Des commerçants du Dunkerquois ont d’ailleurs été victimes du piratage de leur téléphone et du transfert de leur ligne téléphonique il y a quelques mois, et se sont fait dérober plusieurs dizaines de milliers d’euros (voir dans la presse).

La DSP2 impose l'authentification forte pour renforcer la sécurité des consommateurs

La directive européenne DSP2 impose désormais aux établissements bancaires et aux e-commerçants de renforcer les contrôles d’authentification lors d’un paiement en ligne supérieur à trente euros, mais aussi pour l’accès au compte bancaire en ligne. L’identité de l’utilisateur doit ainsi être vérifiée par au moins deux éléments distincts d’authentification, qui doivent faire partie des trois facteurs suivants:

  • Un facteur de connaissance: l’acheteur renseigne une donnée que seul le titulaire de la carte doit normalement connaître: un code ou mot de passe, une information personnelle, etc.
  • Un facteur de possession: l’acheteur doit démontrer qu’il est en possession d’une chose appartenant au titulaire de la carte. Il peut s’agir par exemple d’un téléphone portable ou d’un dispositif token.
  • Un facteur d’inhérence: tout ce qui est intimement lié à la personne, comme une empreinte digitale, la reconnaissance vocale ou encore faciale.

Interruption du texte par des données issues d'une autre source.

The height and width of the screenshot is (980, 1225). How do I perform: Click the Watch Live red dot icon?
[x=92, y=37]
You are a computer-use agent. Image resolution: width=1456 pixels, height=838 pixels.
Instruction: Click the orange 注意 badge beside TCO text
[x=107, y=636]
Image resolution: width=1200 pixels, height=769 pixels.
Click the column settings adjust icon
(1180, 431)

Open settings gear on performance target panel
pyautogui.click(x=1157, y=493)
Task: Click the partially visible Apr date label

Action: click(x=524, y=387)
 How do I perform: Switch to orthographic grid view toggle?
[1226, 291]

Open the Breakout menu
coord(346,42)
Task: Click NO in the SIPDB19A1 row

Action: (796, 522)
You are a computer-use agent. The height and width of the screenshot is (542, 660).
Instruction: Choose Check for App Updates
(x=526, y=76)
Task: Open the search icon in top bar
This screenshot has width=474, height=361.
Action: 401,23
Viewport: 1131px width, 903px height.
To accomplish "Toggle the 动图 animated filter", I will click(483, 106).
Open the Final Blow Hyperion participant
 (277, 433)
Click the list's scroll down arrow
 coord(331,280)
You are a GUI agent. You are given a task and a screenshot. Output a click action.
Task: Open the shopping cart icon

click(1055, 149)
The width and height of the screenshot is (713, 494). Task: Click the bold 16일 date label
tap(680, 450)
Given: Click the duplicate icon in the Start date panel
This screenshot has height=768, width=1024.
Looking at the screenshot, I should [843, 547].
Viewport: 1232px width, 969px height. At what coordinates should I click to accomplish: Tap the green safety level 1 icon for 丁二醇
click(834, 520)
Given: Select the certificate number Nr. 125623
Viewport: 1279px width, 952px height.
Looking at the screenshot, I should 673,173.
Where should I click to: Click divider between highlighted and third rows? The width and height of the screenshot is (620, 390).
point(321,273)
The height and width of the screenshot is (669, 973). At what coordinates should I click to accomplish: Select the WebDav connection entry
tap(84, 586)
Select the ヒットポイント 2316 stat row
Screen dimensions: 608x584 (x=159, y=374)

Aujourd’hui, l’authentification via le système 3D Secure utilise un seul de ces trois facteurs, à savoir un facteur de possession (du téléphone portable). L’utilisation seule de ce système n’est donc pas conforme aux mesures imposées par la DSP2.

On peut s’imaginer que dans un premier temps, les établissements bancaires choisiront de se mettre en conformité en utilisant conjointement les facteurs de connaissance et de possession. C’est par exemple le cas d’un code personnel à renseigner dans l’application mobile de la banque suite à une tentative de paiement: l’acheteur doit être en possession du téléphone du titulaire de la carte avec l’application de la banque, et il doit avoir connaissance du code personnel à saisir. Ces mesures sont déjà opérationnelles dans plusieurs banques en France: BNP Paribas et la “Clé Digitale”, la Société Générale et le “Pass Sécurité”, ou encore le Crédit Mutuel et la “Confirmation Mobile”. Ces dispositifs ne sont toutefois pas encore imposés aux clients, ce qui devrait progressivement être le cas.

L’utilisation du facteur d’inhérence, plus complexe techniquement et soulevant des questions d’éthique, devrait intervenir dans un second temps.

Pas de sanctions avant 2022

En vigueur depuis le 14 septembre 2019, ces mesures ne deviendront obligatoires qu’en 2022. D’ici là, il n’y aura donc pas de sanctions appliquées aux établissements bancaires ni aux e-commerçants qui ne seraient pas en conformité. Si l’on peut espérer que les banques sauront faire évoluer leurs systèmes rapidement, l’enjeu concerne davantage les nombreux sites de vente en ligne, dont un quart à ce jour ne propose pas encore le système 3D Secure, pourtant en place depuis plus de dix ans… Se pose aussi la problématique de l’application de la DSP2 auprès des sites marchands situés en dehors de l’Union Européenne mais qui pourtant y réalisent une grande partie de leurs ventes.